START Source data

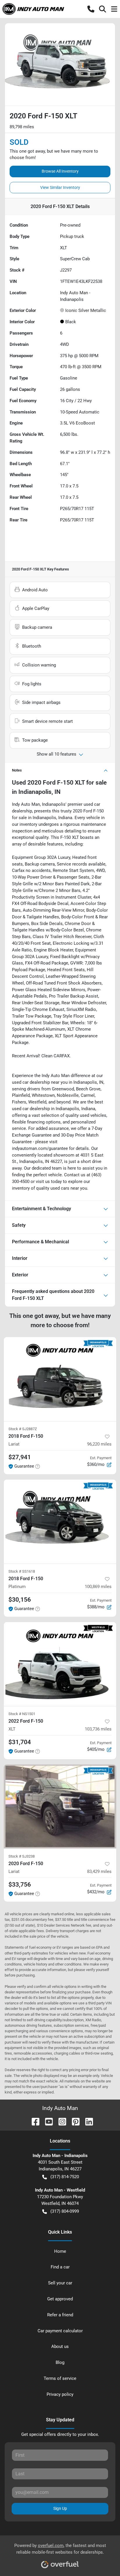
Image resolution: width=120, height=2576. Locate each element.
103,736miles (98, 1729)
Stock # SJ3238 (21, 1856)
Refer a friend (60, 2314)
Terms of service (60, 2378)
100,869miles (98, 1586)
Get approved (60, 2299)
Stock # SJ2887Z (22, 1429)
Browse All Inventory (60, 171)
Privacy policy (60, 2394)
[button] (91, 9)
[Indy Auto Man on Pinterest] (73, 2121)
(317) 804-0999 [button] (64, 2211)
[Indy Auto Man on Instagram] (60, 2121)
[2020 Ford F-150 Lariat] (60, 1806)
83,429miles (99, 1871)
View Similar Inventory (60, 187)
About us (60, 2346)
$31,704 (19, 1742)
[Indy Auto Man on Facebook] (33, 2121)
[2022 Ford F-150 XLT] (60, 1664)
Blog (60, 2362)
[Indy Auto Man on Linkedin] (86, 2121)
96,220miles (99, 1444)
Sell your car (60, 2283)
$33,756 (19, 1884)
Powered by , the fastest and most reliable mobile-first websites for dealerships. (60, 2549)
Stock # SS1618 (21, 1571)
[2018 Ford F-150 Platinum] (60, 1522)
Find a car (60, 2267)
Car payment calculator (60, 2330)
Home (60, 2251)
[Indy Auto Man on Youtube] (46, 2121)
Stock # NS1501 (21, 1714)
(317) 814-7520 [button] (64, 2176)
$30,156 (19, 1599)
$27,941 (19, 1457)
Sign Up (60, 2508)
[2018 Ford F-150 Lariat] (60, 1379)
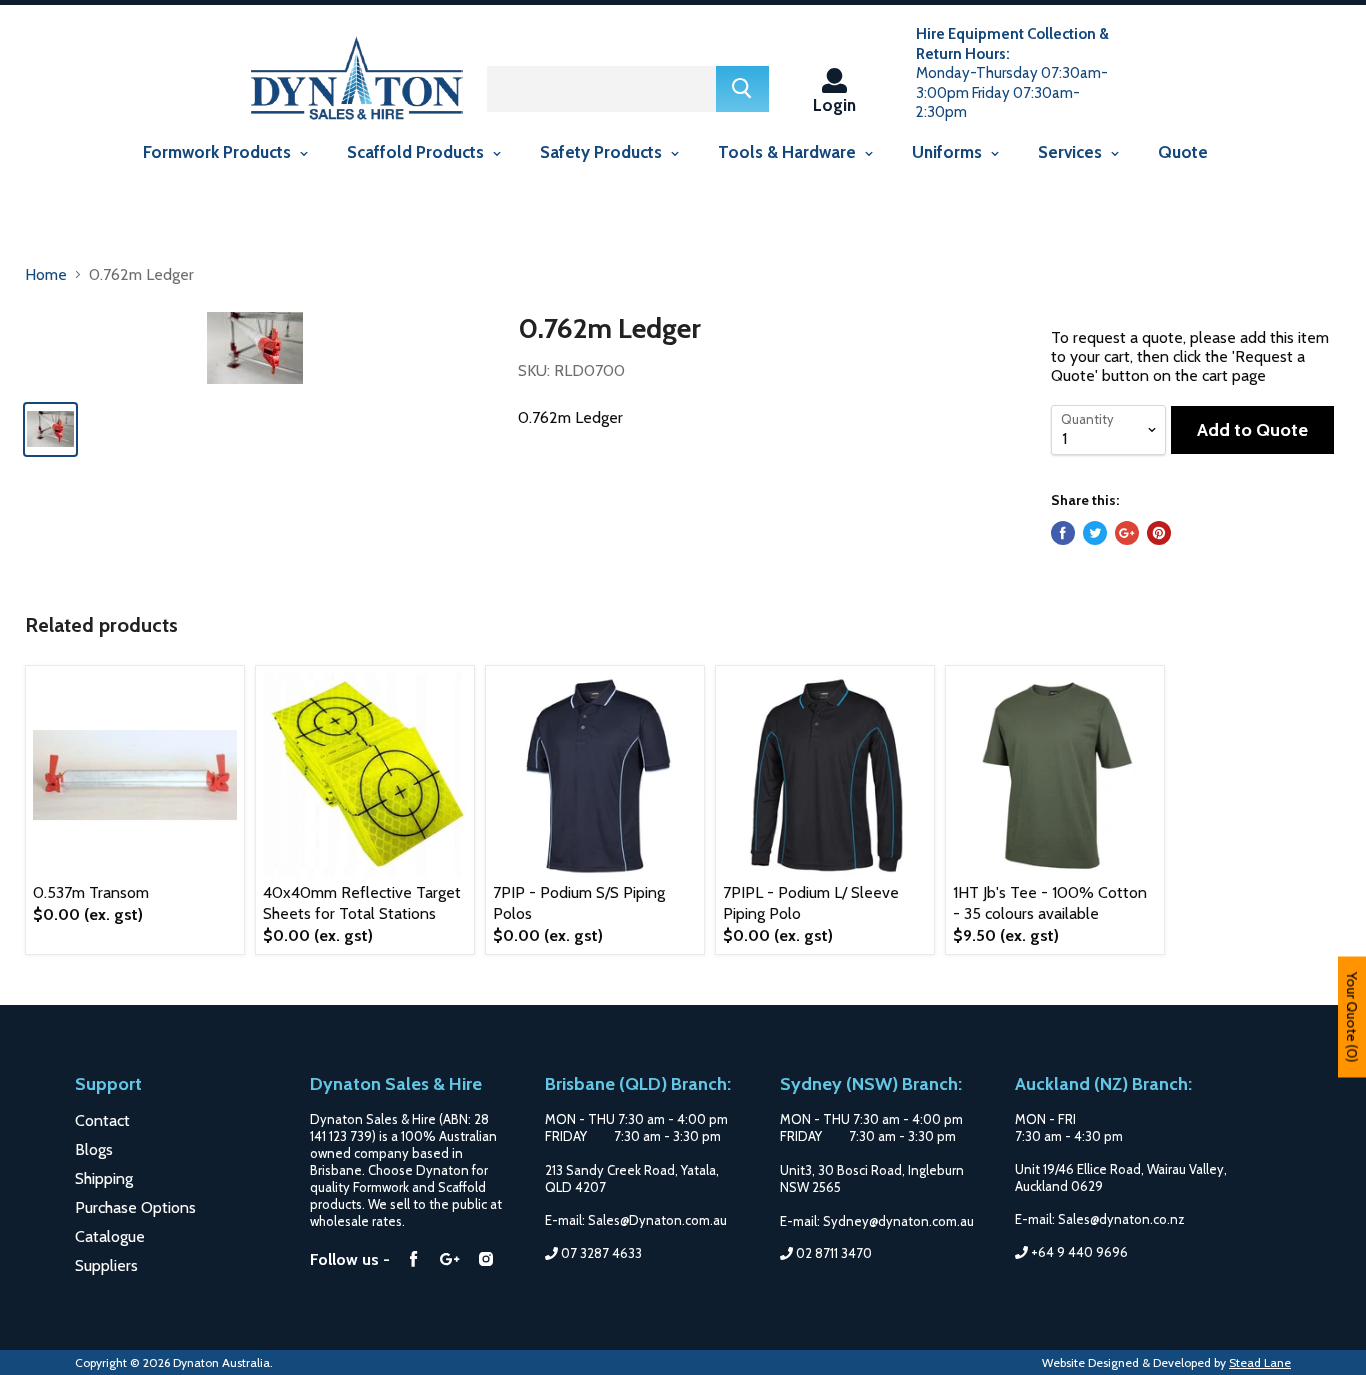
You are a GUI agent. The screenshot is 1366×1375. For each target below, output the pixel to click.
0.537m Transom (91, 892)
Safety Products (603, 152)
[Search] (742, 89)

END Source data

■ Exercise directions: Return the lines containing "Stock", taking each one from the listing.

■ Solved problem:
Stock # SJ3238 (21, 1856)
Stock # SJ2887Z (22, 1429)
Stock # SS1618 (21, 1571)
Stock # NS1501 (21, 1714)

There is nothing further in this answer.